Though I’ve written substantively about the passing of my wife, grieving while both partners are still living can be an equal challenge.

Joel Eisenberg
7 min readJul 28, 2024
Priscilla Du Preez; Unsplash

The final words of the above subtitle were phrased with particular care. Specifically, “… can be an equal challenge.”

Can be being the term to which I want to call attention, as I do not in any way want to discount the loss of a romance caused by the death of a partner.

A difficult truth, though, remains: On my assumption the majority of you have experienced a breakup at least once in your lives, regardless of tenor, it can certainly feel as though your world has come to an end.

And that often causes the end of a heartfelt romance to very much feel like a death.

Extreme grief, and loss of a sense of self, frequently commences.

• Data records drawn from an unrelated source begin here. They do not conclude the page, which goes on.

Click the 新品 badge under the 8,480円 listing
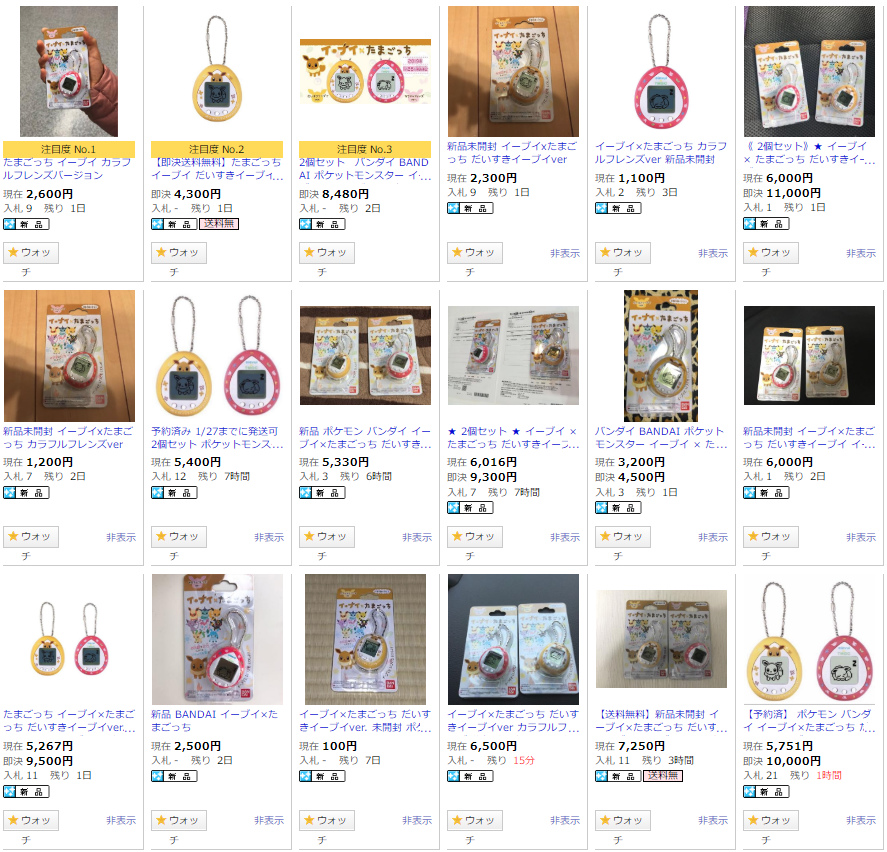This screenshot has width=887, height=852. tap(322, 224)
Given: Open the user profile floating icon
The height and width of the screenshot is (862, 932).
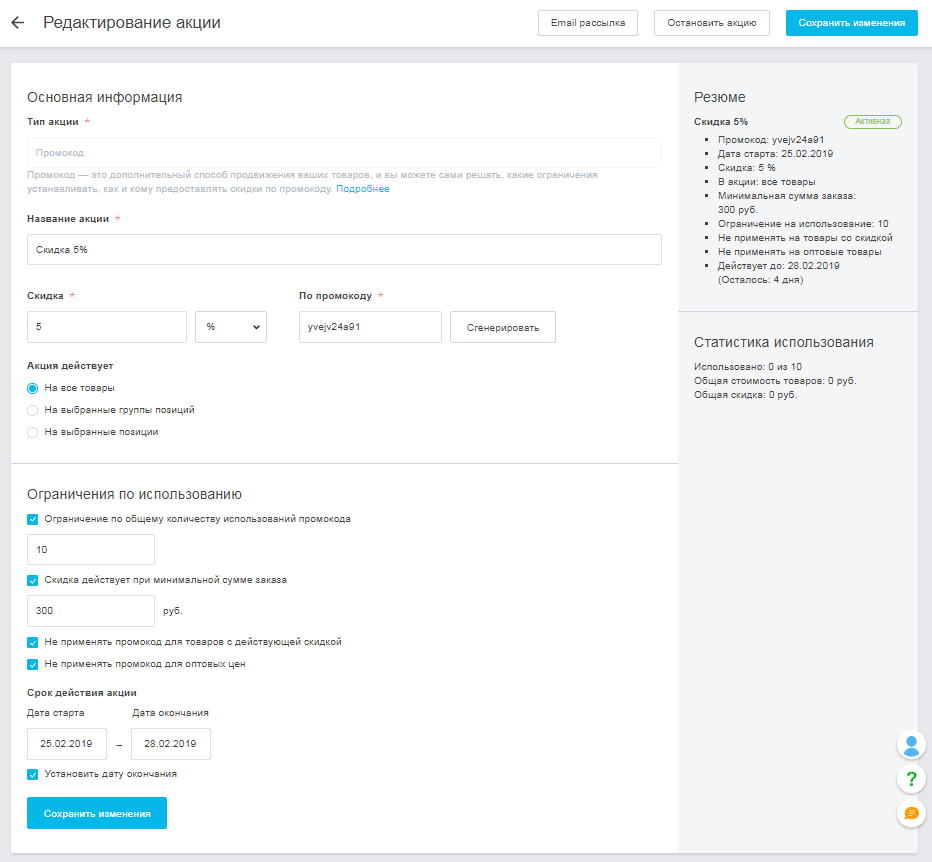Looking at the screenshot, I should (x=911, y=745).
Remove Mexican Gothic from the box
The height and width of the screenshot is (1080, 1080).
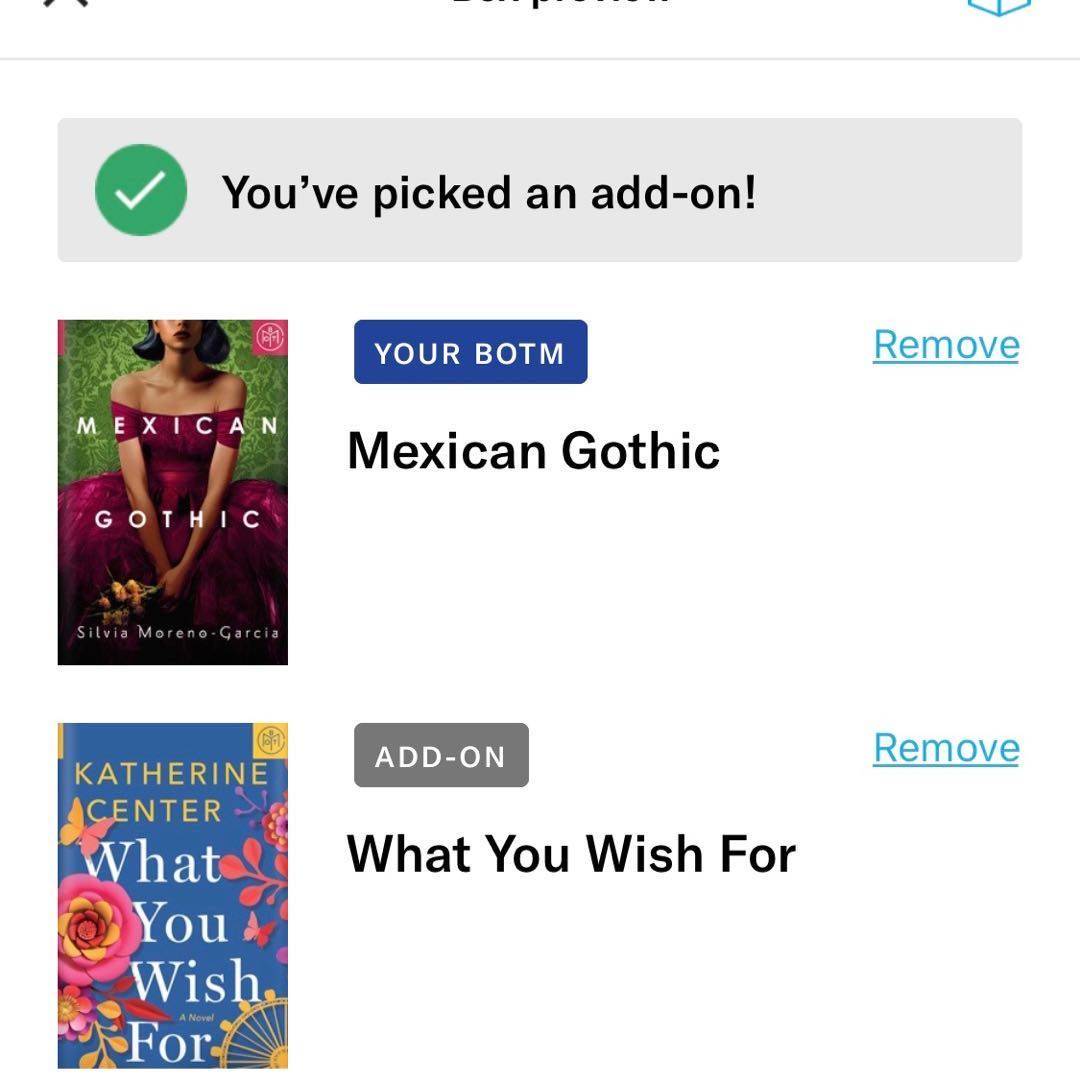(x=945, y=345)
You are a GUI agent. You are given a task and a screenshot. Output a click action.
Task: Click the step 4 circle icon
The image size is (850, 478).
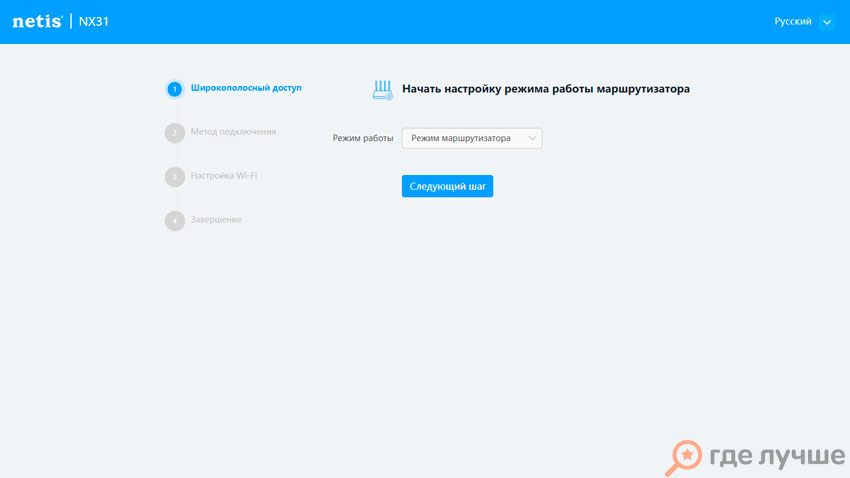174,220
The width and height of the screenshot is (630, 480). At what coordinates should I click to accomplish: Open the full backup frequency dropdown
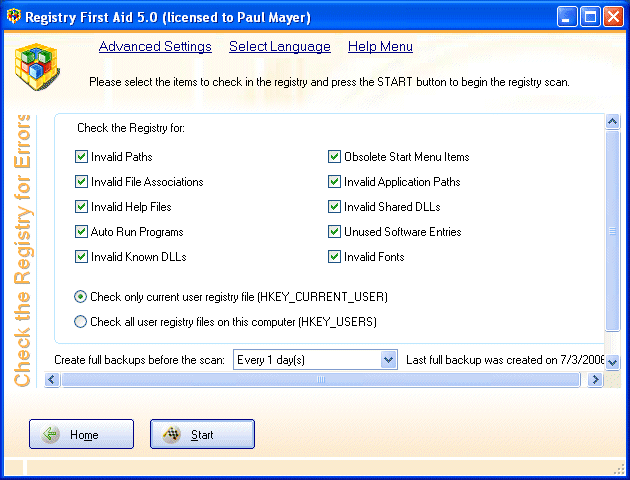389,360
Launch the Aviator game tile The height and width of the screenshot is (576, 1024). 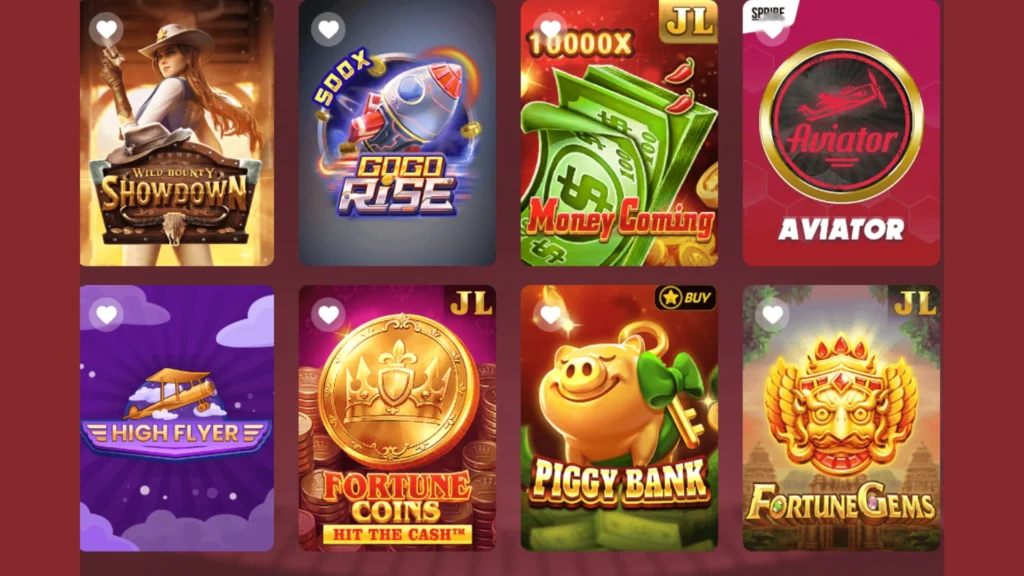click(841, 133)
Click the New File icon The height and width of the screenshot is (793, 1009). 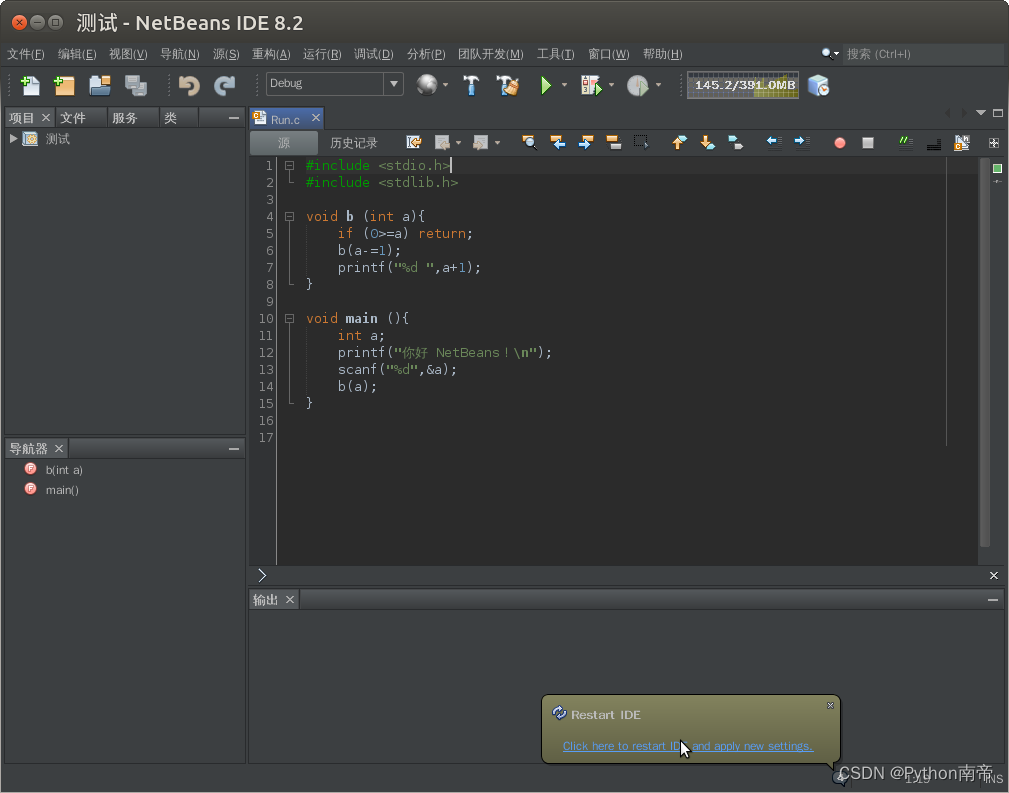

I was 21 when burdened with my first breakup. It happened during my last year in college, and though amicable and triggered by a wholly legitimate reason I was heartbroken. It took me 16 years before I met my wife to effectively recover. In recent months — some 40 years following my college breakup and in a turn of events that could best be considered remarkable — that same college relationship may be on the verge of being renewed.

See here for my recent Medium story on the matter:

In my 16 years of recovery, as I discussed in the above story, I unfairly and unfavorably compared every woman I dated to my ex.

As with my wife all those years later, we experienced a certain bond and joy I believed I would never find again.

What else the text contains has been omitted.